In the Montreal Declaration for a Responsible Development of Artificial Intelligence, for instance, one of the principles mentioned is prudence. The idea behind that is to state that there are security and reliability criteria for the algorithms, but not only for the algorithms. I would like to expound on the topic because the way in which the algorithm is put in place in a system is important.
There is a whole system around an algorithm, like other algorithms, data bases, and their use in a specific context. In the case of a platform, it is easy since you have an individual user behind his screen. However, when you are talking about aircraft or a complex enterprise, you have to take the entire system into account.
Here, the reliability involved is that of the system and not only that of the algorithm. The algorithm does its work. The issue is to see how the data is being used, what types of decisions are made and what human control there is over those decisions or predictions. From that perspective, it seems extremely important to me that the algorithmic systems—not simply the algorithm—be audited. I'm talking about audits in the sense where people really look into the architecture of the system to find its possible shortcomings.
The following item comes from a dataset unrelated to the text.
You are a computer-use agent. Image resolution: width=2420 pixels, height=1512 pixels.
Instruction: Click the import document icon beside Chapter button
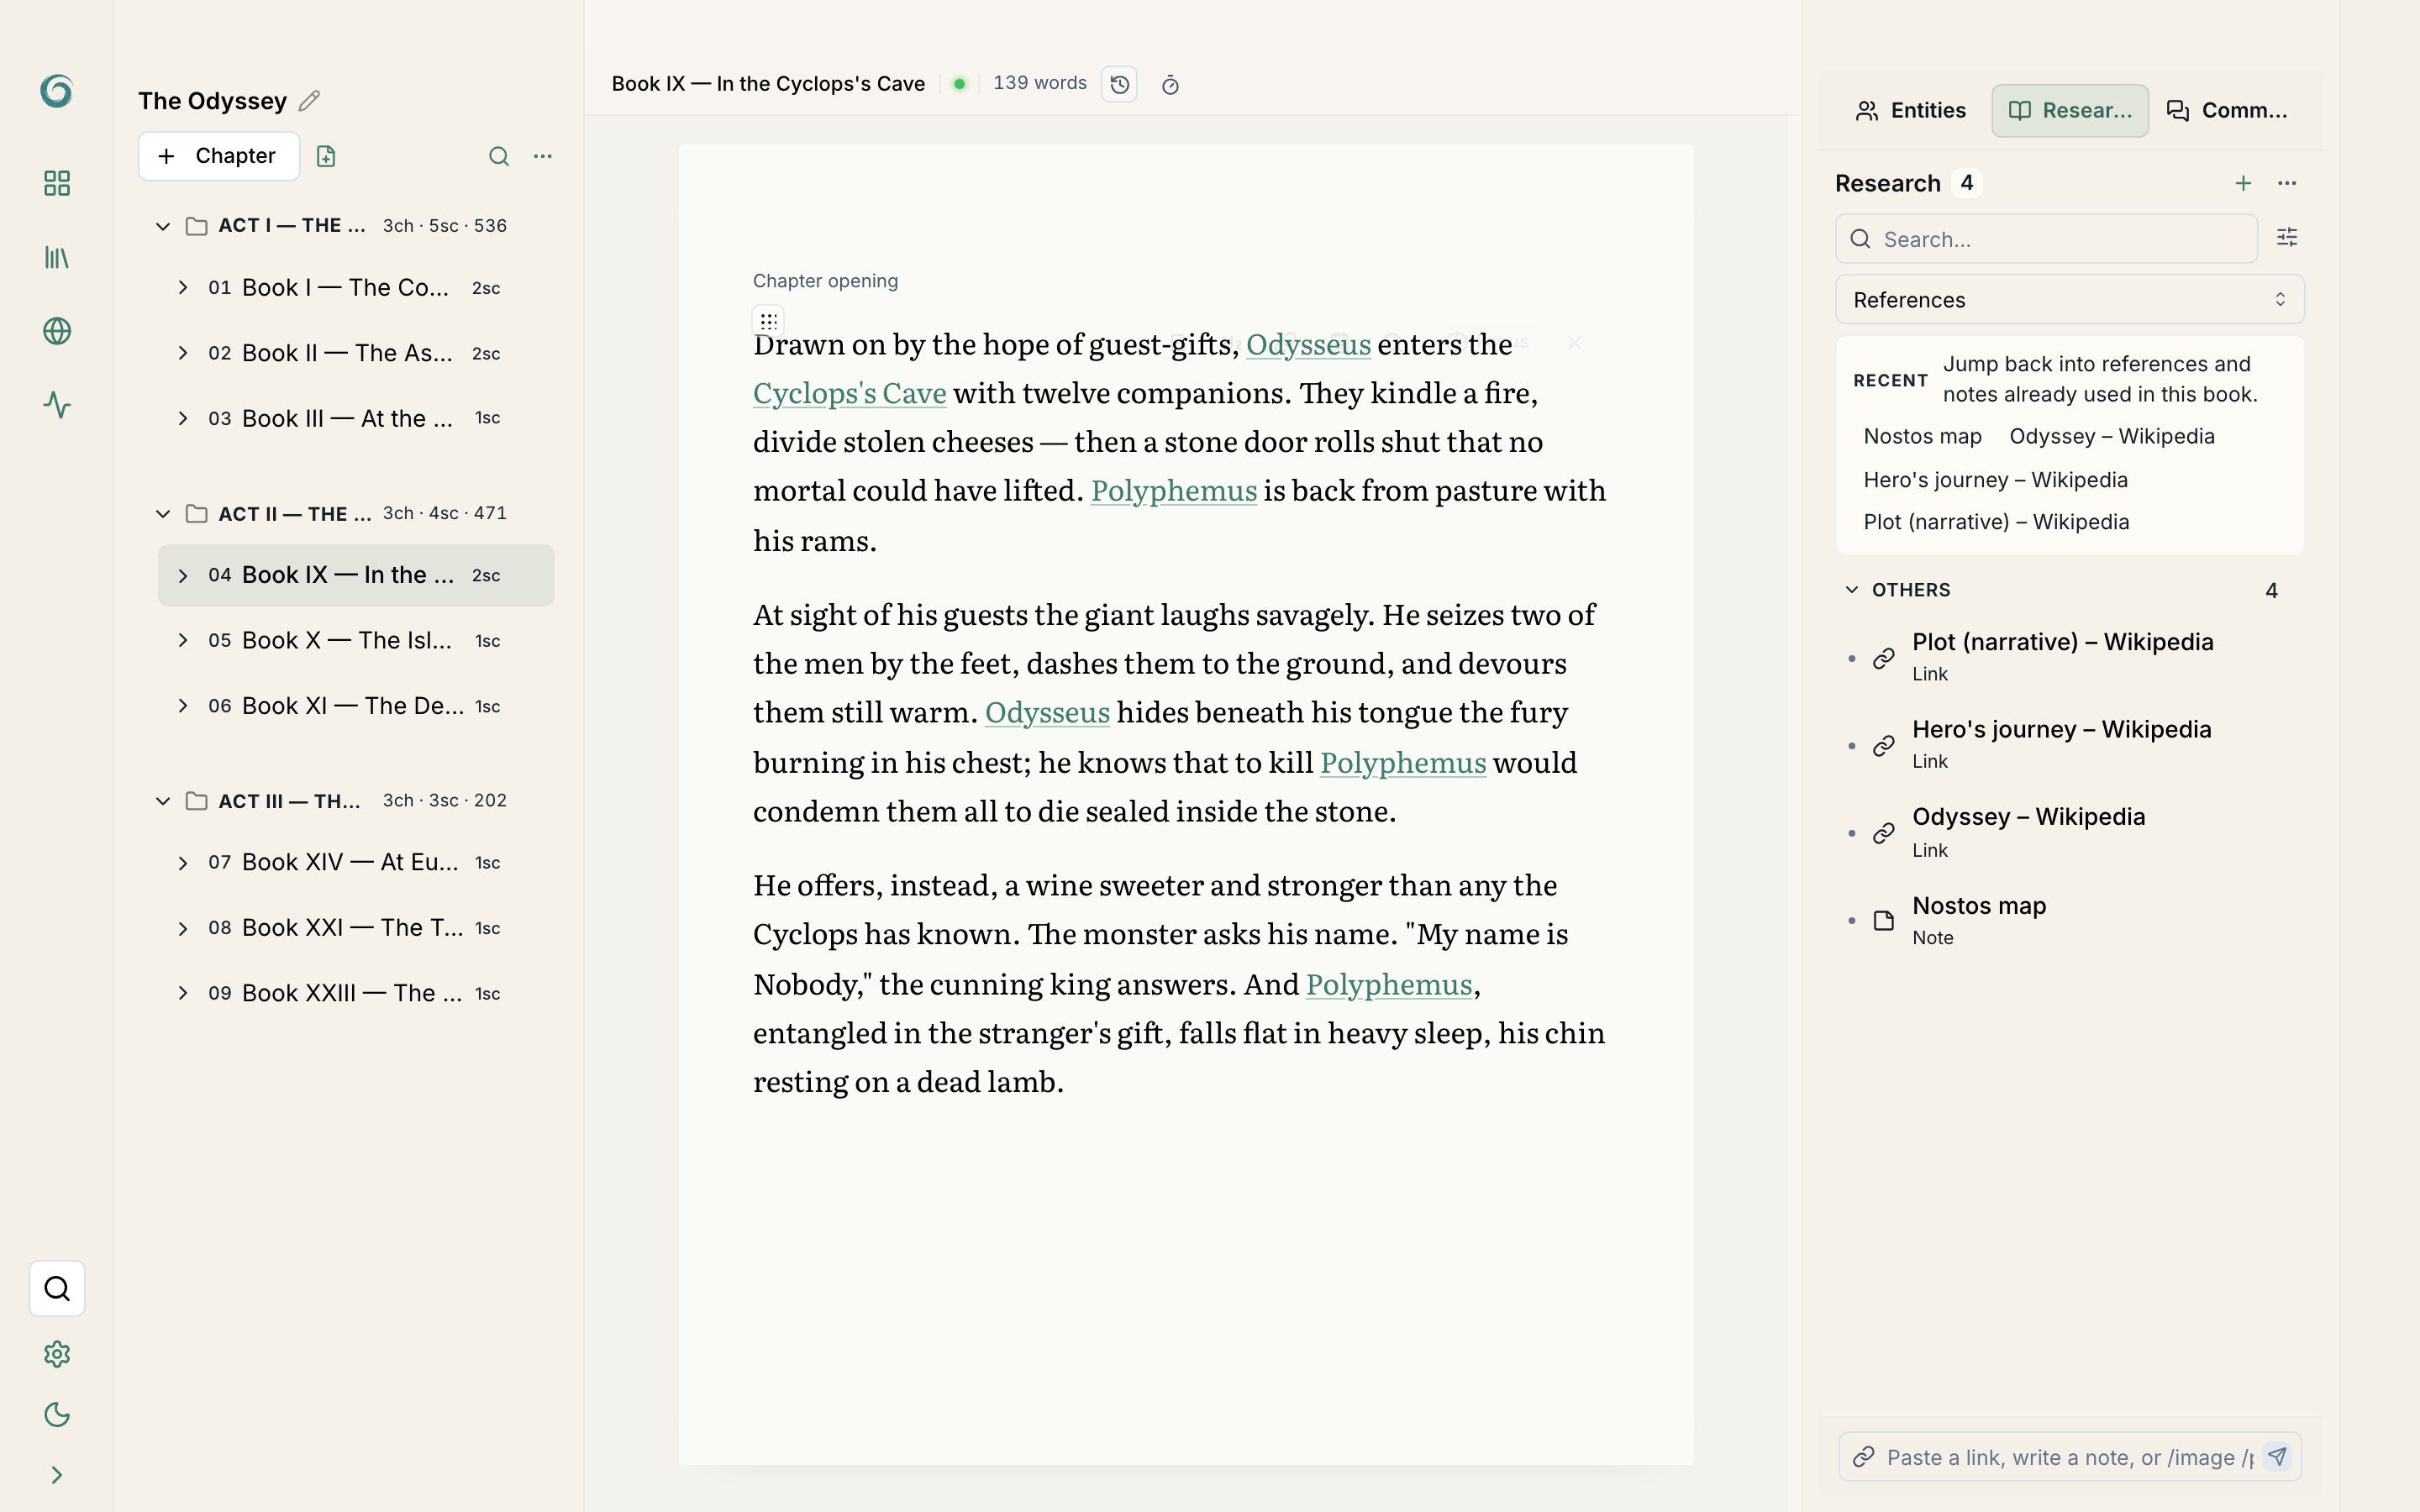click(326, 156)
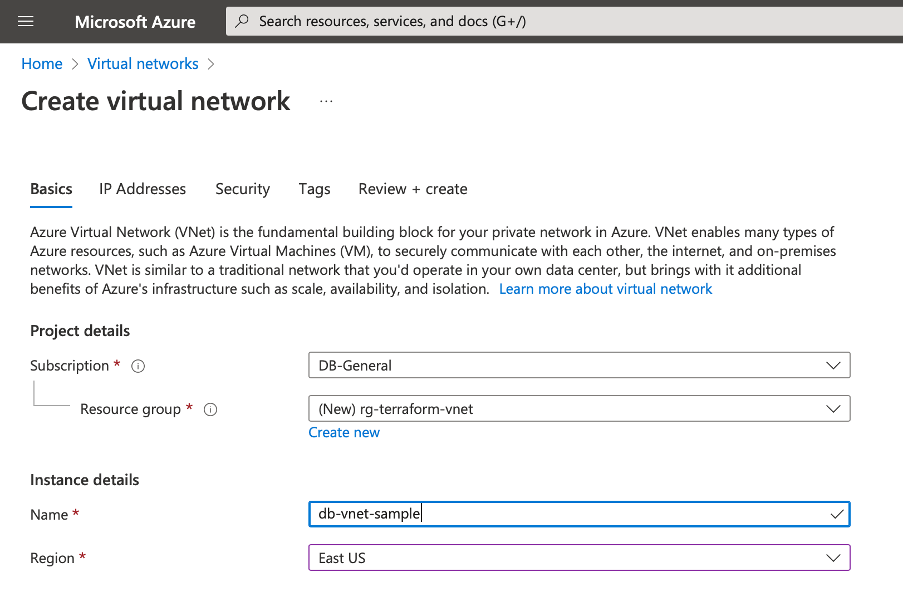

In the case of aircraft, since you mentioned those two recent tragic air catastrophes, we must, for instance, ensure in advance that human beings keep control, even if they may make mistakes. That is not the issue; human beings make mistakes. That is precisely why we could also put in place algorithmic aids. However, admitting that to err is human and that there is still human control over the machine—that is part of the things we need to discuss. However, this is certainly an essential factor if we are to identify the problems with a given algorithmic system.